### GOAL
Convert the data below into a two-column CSV with the headers input and output. Give one row per entry, with its text under input and its answer under output, and put each value in a single quoted field with line breaks replaced by spaces. Leave the pictures out.

· · ·

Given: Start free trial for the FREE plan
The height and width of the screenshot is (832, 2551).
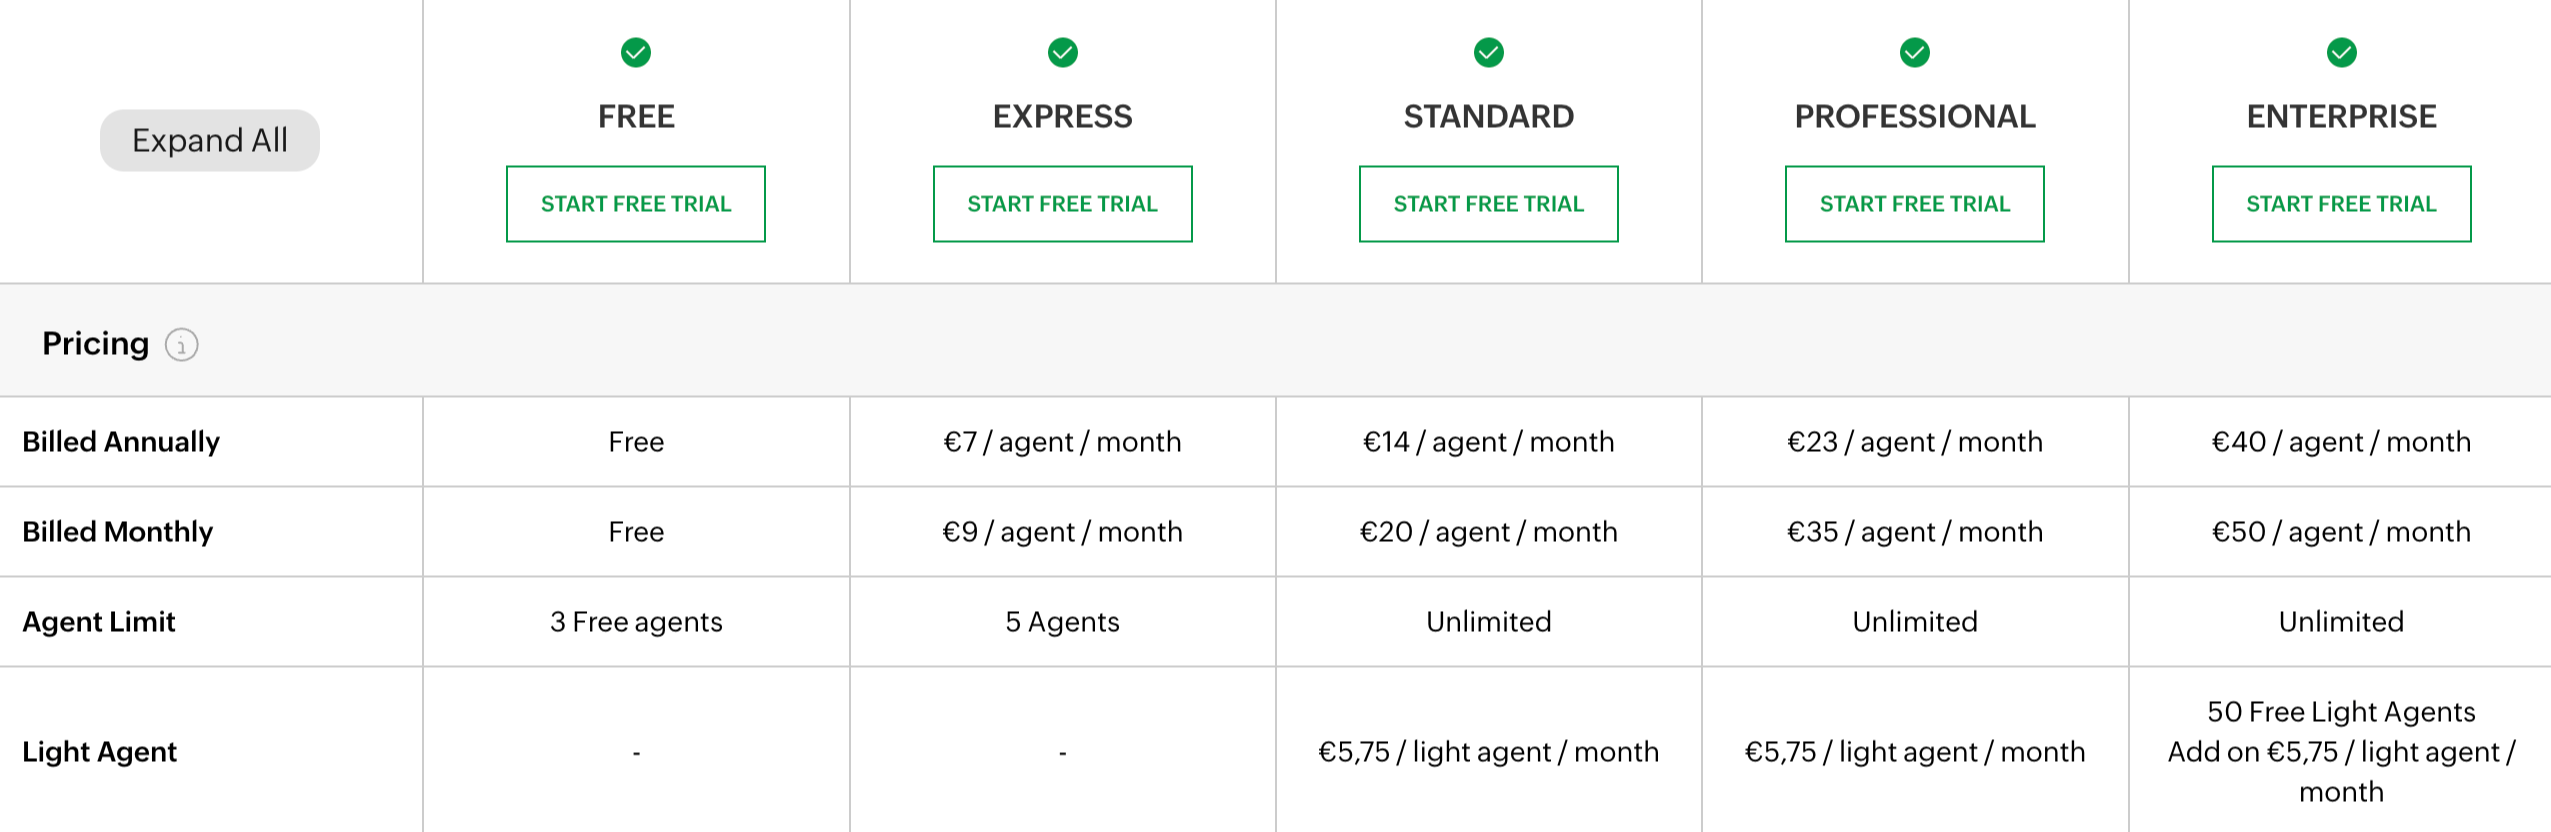Looking at the screenshot, I should tap(637, 204).
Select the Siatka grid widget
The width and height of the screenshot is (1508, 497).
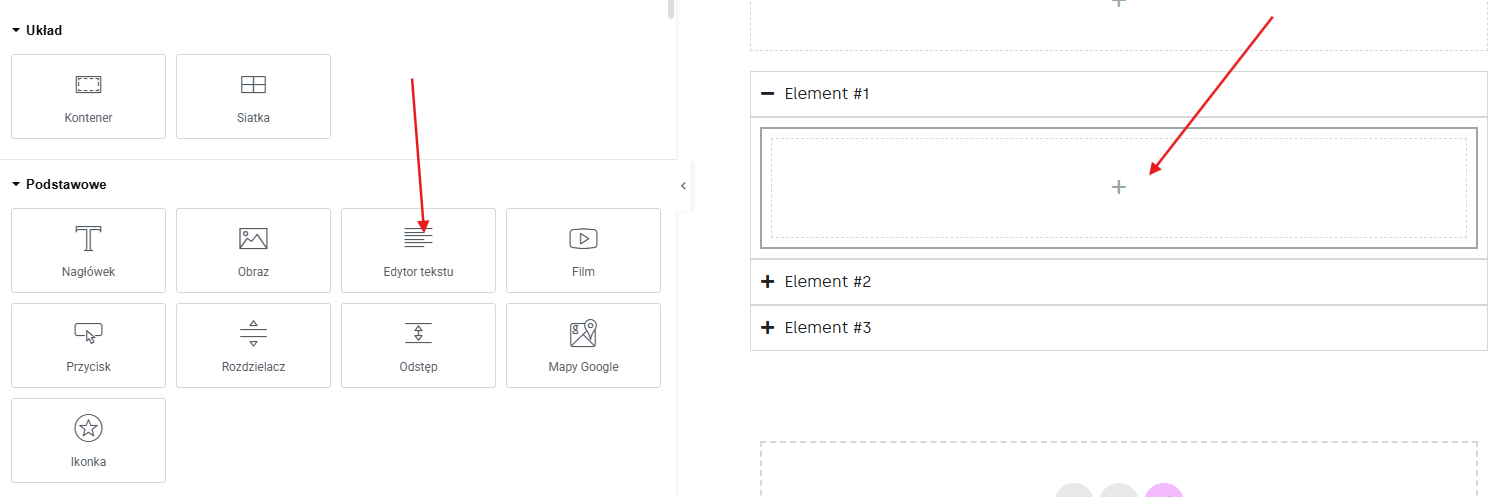253,96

· · ·

### SOLUTION
input,output
"Given: Start free trial for the FREE plan The height and width of the screenshot is (832, 2551).","Looking at the screenshot, I should tap(637, 204)."
"Select the Siatka grid widget The width and height of the screenshot is (1508, 497).","253,96"